[Fragmento seleccionado]:
>>>

Sí amigos, otra película de monos. La
tercera del año, y no sólo en el orden cronológico: esta es la peor de
todas. Al menos, hasta ahora.
El título no está traducido porque es el nombre del mono, fruto de la
imaginación de un talentoso (?) y exitoso caricaturista, Stu Miley (Brendan
Fraser), un buen tipo que tiene una linda novia (Bridget Fonda), un
ambicioso representante y pocos deseos de dejarse dominar por la fama y el
dinero. Sin embargo... Monkeybone es su otro yo, su dark side, que
expresa los deseos ocultos inaceptables: su erotismo reprimido, su ambición
de poder, de riqueza y de fama, su falta de escrúpulos. Stu/Monkeybone
tendrán la oportunidad de sacar afuera todos estos aspectos cuando,
después de un accidente, la criatura tome el cuerpo de su autor. Mientras
tanto, él permanecerá en coma, y su subconsciente perdurará en un estado
de pesadilla permanente en el reino de los sueños, sometido al poder del
Dios Hypnos (Giancarlo Esposito) y de la Muerte (Whoopi Goldberg) en un
mundo surreal. Monkeybone en el cuerpo de Stu hará mil diabluras, mientras
su creador se desespera en una especie de limbo entre la vida y la muerte
rodeado de seres oníricos, y trata de volver a la vida cotidiana y al
reencuentro con la mujer amada.
Si la síntesis argumental resulta algo confusa y ridícula, en la
película estas características se agravan. El director Henry Selick no
está a la altura de su maestro Tim Burton. Su historia va saltando de una
peripecia a la otra, sin un sólido hilo narrativo que la sustente, con
muchas ideas, poca coherencia y ninguna lógica. Derivación de una novela
gráfica, Monkeybone pone el acento en la imagen, la producción de
arte y el despliegue de efectos especiales, e incorpora la animación, con
el mono de historieta generado por computadora que tiene la voz de John
Turturro (en el original). Los personajes del mundo de pesadilla son todos freaks
surgidos de la más libre imaginación: faunos, cíclopes, mujer-gata se
combinan con elefantes que tocan el piano, momias que se mueven como
esbirros de la Muerte, todos pululando en una suerte de parque de
diversiones del horror junto a Stephen King, Edgar Allan Poe y otros
clásicos del rubro.

<<<

[Tareas pendientes]:
(1) ¿Quién dirige la película, según la reseña de Monkeybone?
(2) Prosigue la reseña de Monkeybone a partir de su última oración.
Los ítems no guardan relación con la reseña de Monkeybone.

[Lista de ítems]:
>>>

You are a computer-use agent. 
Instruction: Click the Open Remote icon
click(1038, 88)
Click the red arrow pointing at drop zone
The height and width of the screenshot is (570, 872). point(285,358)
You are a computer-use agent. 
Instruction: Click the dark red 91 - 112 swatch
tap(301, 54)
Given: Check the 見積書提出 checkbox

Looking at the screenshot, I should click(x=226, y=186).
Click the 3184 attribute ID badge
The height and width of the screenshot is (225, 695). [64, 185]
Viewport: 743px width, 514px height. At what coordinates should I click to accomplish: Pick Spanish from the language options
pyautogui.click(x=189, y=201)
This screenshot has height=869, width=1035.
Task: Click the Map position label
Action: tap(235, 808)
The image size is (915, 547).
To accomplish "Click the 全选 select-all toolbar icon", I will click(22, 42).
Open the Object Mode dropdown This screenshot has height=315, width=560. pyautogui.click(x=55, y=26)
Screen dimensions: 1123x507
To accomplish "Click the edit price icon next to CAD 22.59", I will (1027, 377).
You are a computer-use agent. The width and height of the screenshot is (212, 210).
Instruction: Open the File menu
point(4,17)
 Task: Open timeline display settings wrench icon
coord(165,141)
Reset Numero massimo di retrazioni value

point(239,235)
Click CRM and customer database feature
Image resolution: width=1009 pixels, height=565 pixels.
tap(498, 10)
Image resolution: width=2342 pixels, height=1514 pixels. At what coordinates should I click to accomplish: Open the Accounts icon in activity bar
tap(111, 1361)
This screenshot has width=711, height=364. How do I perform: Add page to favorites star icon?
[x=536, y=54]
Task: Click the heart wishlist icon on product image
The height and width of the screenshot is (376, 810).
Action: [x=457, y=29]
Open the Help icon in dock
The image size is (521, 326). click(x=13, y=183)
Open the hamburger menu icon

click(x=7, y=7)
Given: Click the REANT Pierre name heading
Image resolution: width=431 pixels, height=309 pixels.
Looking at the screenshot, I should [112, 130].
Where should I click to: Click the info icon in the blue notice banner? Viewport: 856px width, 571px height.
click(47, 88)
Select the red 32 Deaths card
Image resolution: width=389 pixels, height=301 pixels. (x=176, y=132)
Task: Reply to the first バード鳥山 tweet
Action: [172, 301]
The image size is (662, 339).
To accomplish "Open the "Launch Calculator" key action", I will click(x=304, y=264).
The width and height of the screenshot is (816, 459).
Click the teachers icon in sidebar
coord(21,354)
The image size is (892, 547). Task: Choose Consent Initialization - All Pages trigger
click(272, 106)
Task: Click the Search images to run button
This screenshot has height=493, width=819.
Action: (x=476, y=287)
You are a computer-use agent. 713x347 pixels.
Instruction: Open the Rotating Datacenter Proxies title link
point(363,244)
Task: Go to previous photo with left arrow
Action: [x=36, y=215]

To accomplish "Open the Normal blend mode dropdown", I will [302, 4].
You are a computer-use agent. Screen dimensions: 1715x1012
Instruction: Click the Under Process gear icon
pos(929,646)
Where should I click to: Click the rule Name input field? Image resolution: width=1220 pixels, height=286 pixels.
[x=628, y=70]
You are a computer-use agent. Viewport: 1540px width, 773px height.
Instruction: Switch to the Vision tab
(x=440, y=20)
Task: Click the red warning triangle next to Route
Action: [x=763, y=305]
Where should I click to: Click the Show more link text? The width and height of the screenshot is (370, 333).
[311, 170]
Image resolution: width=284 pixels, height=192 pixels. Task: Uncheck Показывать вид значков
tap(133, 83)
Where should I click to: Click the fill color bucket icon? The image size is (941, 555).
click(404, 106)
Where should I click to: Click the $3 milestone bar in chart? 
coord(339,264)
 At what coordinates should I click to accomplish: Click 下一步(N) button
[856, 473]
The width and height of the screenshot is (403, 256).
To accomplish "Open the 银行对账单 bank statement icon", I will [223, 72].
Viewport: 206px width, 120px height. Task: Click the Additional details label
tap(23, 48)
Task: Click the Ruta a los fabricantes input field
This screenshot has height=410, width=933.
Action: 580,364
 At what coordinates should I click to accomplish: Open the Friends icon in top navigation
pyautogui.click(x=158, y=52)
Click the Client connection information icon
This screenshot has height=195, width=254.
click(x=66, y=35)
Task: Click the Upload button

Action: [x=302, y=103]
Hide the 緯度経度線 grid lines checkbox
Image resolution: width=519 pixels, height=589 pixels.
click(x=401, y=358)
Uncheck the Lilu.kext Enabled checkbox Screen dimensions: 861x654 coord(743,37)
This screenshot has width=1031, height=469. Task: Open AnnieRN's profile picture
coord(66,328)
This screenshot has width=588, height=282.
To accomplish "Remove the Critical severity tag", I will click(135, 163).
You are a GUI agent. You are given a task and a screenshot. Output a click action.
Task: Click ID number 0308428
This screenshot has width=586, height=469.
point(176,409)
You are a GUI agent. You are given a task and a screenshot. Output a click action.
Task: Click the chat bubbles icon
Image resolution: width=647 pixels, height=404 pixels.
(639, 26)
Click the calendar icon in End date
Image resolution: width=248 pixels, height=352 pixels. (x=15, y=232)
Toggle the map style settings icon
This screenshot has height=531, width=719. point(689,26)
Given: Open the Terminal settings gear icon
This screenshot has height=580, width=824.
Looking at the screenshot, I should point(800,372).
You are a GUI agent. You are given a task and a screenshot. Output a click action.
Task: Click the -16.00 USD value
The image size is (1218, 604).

<<<

[Respuestas]:
(1) Henry Selick.

(2)
Esta es una película para quienes aman los mundos de plástico de los
efectos especiales, los disfraces y las prótesis, los decorados construidos
con espumas, hule y gel, los artificios de la animación por computadora y
las pantallas verdes, y también para los que buscan transgredir el difuso
borde entre realidad y fantasía. A pesar de su aspecto no es precisamente
para los más chicos, a quienes no les resultará fácil seguir la trama.
Casi al final está la mejor secuencia: un cadáver a punto de donar sus
órganos vuelve a la vida en un episodio desopilante, que sería desleal
anticipar.
Además de la frondosa imaginería de variado diseño, tal vez el más
importante monstruo de la obra sea el mismo Brendan Fraser. Sucede con este
actor algo similar a lo que ocurre con Jim Carrey. Ambos son buenos
comediantes, con una gran versatilidad y capacidad expresiva. Pero parecen
haber caído en la trampa del propio Monkeybone: se han dejado tentar por lo
más banal, por su capacidad para hacer morisquetas y gestos extravagantes,
creyendo tal vez que así dan cauce a su histrionismo. El resultado hace de
Fraser un monigote insoportable, que muestra lo peor de sí. Hablando de
caricaturas...
Todo esto también es cine. Lástima que debajo de toda esa enorme,
costosa cáscara, no haya nada.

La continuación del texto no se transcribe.